The words blurred before Melanie's eyes as their meaning slowly sunk in. "An accident!" she whispered. "They didn't plan for me to be born. They didn't even want me!"
With trembling fingers, she folded the letter and put it back into the envelope, stuffing it under an old photograph album. She didn't want to read the second page. She already knew what the letter said, and it was awful.
Melanie sat in the growing shadows of the old-fashioned bedroom, staring at the crumbling photo album in the trunk and thinking about the letter underneath it. Her mother had said she wanted to be a concert pianist, but now she couldn't. She couldn't because she was going to have a baby. "And that baby turned out to be me," Melanie whispered.
It took all the acting skill that she possessed to go downstairs and face her grandmother without letting the emotions she was feeling show. She kissed Gran Pennington on the cheek as she clutched the album containing Cordia's pictures and headed for home.
When she reached
her own house a few minutes later, she hesitated an instant before going inside. How was she going to face her parents knowing what she knew now? All these years they had pretended to love her when all the time they were only faking. How could they love her? she reasoned, when she had spoiled her mother's chances for a wonderful career. Without me, she would probably be famous right now, thought Melanie, and rich!
Melanie tiptoed through the kitchen, hoping her mother would not look up from the pot she was stirring on the stove, but of course she did.

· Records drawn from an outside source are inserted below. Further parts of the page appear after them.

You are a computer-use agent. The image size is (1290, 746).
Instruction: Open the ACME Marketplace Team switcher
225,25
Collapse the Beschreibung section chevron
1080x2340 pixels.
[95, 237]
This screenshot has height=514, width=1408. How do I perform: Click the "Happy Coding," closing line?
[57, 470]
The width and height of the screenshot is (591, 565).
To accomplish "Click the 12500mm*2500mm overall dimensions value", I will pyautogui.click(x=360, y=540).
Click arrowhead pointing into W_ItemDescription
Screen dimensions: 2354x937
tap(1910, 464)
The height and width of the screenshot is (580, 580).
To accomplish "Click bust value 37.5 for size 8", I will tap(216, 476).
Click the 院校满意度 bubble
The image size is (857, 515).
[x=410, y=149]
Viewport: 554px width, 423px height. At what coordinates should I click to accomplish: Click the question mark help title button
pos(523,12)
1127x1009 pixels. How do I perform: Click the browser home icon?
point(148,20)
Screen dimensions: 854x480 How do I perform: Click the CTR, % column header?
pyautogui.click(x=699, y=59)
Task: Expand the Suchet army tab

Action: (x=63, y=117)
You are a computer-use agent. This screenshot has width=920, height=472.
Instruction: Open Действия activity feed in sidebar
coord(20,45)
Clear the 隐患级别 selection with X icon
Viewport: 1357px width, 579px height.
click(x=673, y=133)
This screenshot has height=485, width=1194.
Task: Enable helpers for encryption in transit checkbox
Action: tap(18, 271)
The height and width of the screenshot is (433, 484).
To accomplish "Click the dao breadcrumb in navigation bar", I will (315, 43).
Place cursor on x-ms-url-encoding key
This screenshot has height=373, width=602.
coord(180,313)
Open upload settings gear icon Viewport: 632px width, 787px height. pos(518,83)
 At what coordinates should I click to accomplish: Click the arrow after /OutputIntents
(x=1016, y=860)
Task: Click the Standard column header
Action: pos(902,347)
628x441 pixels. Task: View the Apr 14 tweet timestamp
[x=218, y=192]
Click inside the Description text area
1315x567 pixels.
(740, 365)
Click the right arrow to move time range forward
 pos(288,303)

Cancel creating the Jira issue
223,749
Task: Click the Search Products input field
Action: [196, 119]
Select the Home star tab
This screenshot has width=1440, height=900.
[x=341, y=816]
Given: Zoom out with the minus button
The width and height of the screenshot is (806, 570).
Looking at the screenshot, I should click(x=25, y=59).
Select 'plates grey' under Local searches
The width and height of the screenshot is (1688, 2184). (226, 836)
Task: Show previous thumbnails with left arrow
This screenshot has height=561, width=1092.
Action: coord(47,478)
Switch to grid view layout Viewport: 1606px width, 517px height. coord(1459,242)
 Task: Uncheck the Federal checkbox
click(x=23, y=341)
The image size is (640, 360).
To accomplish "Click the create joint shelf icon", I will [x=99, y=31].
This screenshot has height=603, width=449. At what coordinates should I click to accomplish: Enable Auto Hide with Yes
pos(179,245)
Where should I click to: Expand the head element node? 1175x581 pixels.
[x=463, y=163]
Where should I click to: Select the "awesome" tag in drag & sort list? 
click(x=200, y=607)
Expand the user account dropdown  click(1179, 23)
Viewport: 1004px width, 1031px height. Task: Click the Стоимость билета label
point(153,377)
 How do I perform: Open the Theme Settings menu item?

"Hi, honey," she said brightly. "Did you get all the information you need from your gran?"
A lump jumped into Melanie's throat, and when she tried to say yes, only a squeak came out, so she nodded and hurried to her room. She was in a fog all through dinner, and later she couldn't remember what she had eaten. She stayed in her room until bedtime pretending to work on homework, but instead the words of the letter burned in her mind. You know how I've worked for years to become a concert pianist and have given up a lot to achieve my dream. But accidents happen . . .
Melanie thought about the piano downstairs in the living room. She knew her mother played extremely well. Sometimes she even played for weddings or special programs at church. But why hadn't she ever mentioned to Melanie that she had wanted to be a concert pianist? Why? she asked over and over again. Then she shuddered. Maybe it was because she wanted to be a concert pianist so much that it hurt to talk about it.
Next her thoughts turned to her own attempts at piano lessons when she was in third grade. It had been fun for a while, but then she got tired of practicing and gave it up. Melanie sighed sadly at the memory. Just one more way I've disappointed her, she thought.
Her mind was still on her mother when she got to school the next morning, and she was so absorbed in her own thoughts that she didn't hear Funny come running up to her.